Scott Elder, superintendent of the Albuquerque school district in New Mexico, wants to use generative AI tools to keep better track of the pace of school spending on equipment, books, and other classroom materials throughout the year. The district conducts tens of thousands of transactions a year, too many for any one person to tabulate.

He also wants to cut down on the frequent problem of stocking up on mechanical parts for HVAC systems, only to leave them sitting in storage for years at a time waiting for a unit that needs them, if they don’t become outdated in the meantime.

“We’re really looking at it to try to streamline the work we do on payroll and operations,” he said.

Recruitment and hiring

Human resources teams in districts often have to comb through job applications to verify that candidates’ credentials match the requirements of open positions. They also have to spend considerable time generating and adjusting job descriptions.

These are all tasks AI tools could handle, Ryan said.

Here too, though, the limitations are real. Radcliffe tried recently to use ChatGPT to generate generic descriptions of the district that interviewers typically read aloud to job candidates during job interviews. But the tool pulled enrollment data and other details that were out of date.

Community relations

Instead of having a person monitor social media reactions to district initiatives like bond campaigns, AI tools could analyze feedback, detect shifting sentiments among community members, and develop suggested messaging to reach groups that may be confused about the district’s message or may not grasp the particulars of the initiative.

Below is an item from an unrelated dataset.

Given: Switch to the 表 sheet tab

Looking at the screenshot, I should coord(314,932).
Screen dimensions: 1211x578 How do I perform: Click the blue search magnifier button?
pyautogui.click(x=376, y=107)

Radcliffe recently had to write a letter to community members explaining a new district partnership with T-Mobile to provide hotspots to low-income families. She asked ChatGPT to write the letter for her.

The result wasn’t perfect, and she made some changes. “The language was a little repetitive,” she said.

But all in all, the tool saved her 90 minutes of work.

Clerical work

Almost everyone who works in a school district—or anywhere else, for that matter—can think of a time when they’ve spent 15 minutes writing an email or a presentation outline that probably only needed to take five minutes. ChatGPT and its brethren can speed up that process, said Pete Just, a technology consultant who recently served for 13 years as chief technology officer for the Wayne Township school district in Indiana.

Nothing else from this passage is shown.